De Renta 4 Bank, la codirectrice de l’analyse, Natalia Aguirre, indique qu’ils n’ont pas de biais régional comme point de départ. « Aux États-Unis, nous considérons le soutien aux revenus et l’IA sélective comme des moteurs du marché, tandis qu’en Europe, l’application est l’évaluation et l’accélération des cycles économiques et des résultats commerciaux », dit-il.
Neil Gallagher, gestionnaire d’investissement en actions chez Jupiter AM, estime que l’Europe est “au milieu d’une série de changements à long terme qui, je pense, pourraient avoir des conséquences positives pour les investisseurs qui sont prêts à penser à long terme et à nager parfois à contre-courant”. Il a ajouté : « Les actions européennes se négocient à environ 17 fois les bénéfices corrigés du cycle, contre 31 fois pour les actions américaines. Nous notons également que la rentabilité des entreprises, le rendement des capitaux propres (ROE), aux États-Unis a atteint un niveau record. Bien que cela s’explique en partie par le secteur technologique, il convient de se demander si ces rendements peuvent être améliorés.

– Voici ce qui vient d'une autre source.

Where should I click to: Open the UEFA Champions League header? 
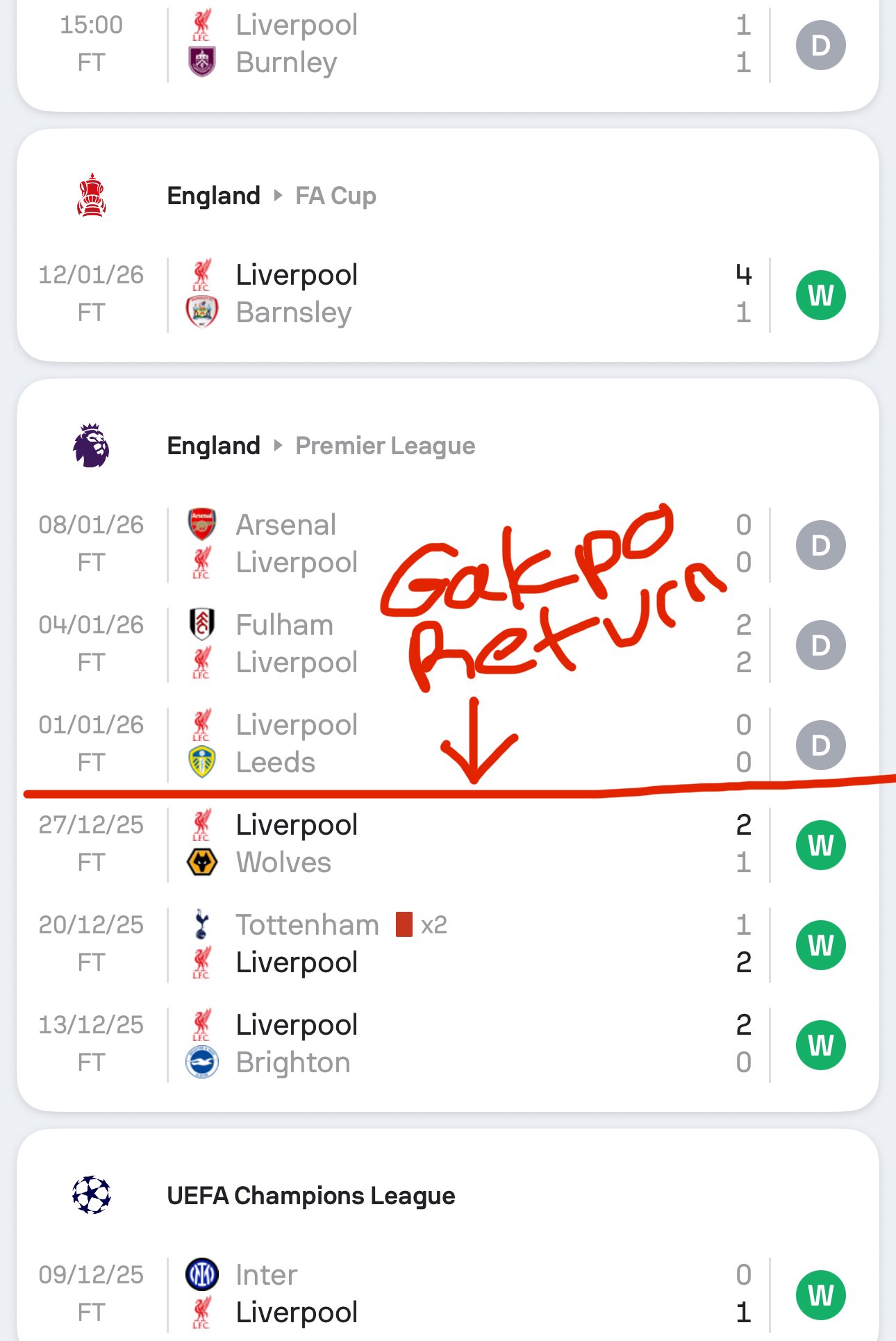point(310,1195)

Le directeur des investissements d’Amundi Iberia, Victor de la Morena, a également exprimé cette ligne au nom du vieux continent : « L’Europe poursuit sa trajectoire de réformes, de politique industrielle et d’investissement dans la défense, redéfinissant son paysage d’investissement. Les secteurs européens de l’industrie et des infrastructures devraient offrir de nouveaux points d’entrée au second semestre 2026, bénéficiant de la faiblesse du dollar, des avantages en termes de coûts à long terme. “De manière générale, nous maintenons une position neutre sur les actions américaines, malgré l’orientation procyclique de la Fed”, a-t-il conclu.

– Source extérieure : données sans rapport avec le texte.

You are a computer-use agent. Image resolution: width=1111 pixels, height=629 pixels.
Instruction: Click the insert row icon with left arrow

Peur de la perforation de l’IA
Les analystes ne manquent pas pour prédire une bulle boursière liée à l’IA, qui sera le moteur de nombreux titres en 2026, même si elle aura des implications claires pour les États-Unis si elle éclate. Par exemple, Pierre-Alexis Dumont, directeur des investissements chez Sycomor Asset Management (Investissements généraux), a noté que Meta, Google et Microsoft prévoient chacun de dépenser plus de 100 milliards de dollars en 2026, principalement en centres de données et en puces. Nvidia s’est engagé à investir 100 milliards de dollars dans OpenAI, qui achète ses puces grâce au financement de Microsoft. Au lieu de cela, OpenAI, évalué à 500 milliards de dollars, a enregistré une perte annuelle de 12 milliards de dollars.

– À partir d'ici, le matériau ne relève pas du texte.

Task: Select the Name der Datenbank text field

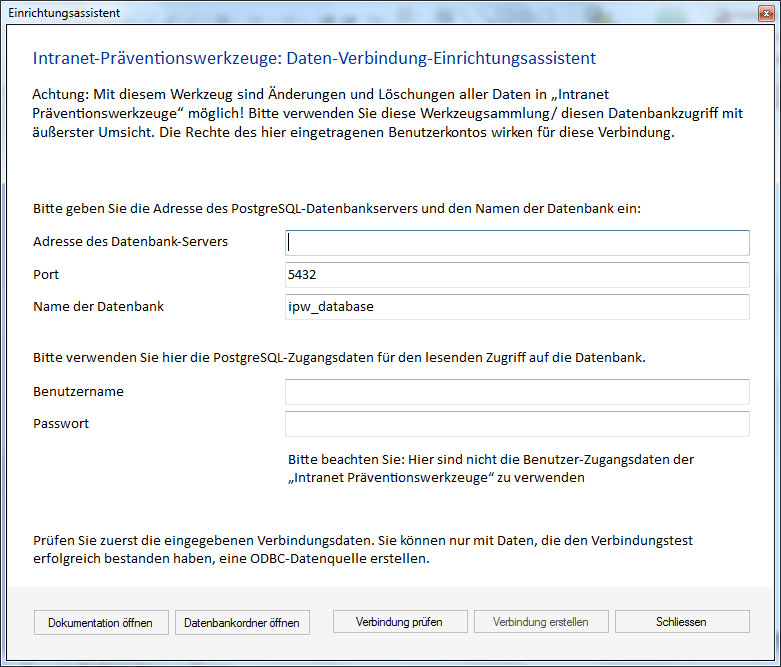Action: click(x=516, y=307)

“Pour financer ces investissements, les géants de la tech lèvent d’énormes fonds : les hyperscalers ont levé 121 milliards de dollars de dettes en 2025, soit quatre fois la moyenne observée entre 2015 et 2024. Meta emprunte 30 milliards de dollars, Google 25 milliards de dollars et Oracle 18 milliards de dollars”, explique l’expert.
Goldman Sachs a également mis en garde contre les risques macroéconomiques liés à un ralentissement de la rentabilité, certains acteurs, comme Oracle, enregistrant déjà des flux de trésorerie négatifs.
Comme chaque année, personne ne sait avec certitude ce qu’il adviendra du marché en 2026. Mais il faudra sans aucun doute une gestion des investissements plus active, avec une plus grande volatilité et dans le contexte de la thématique de l’IA.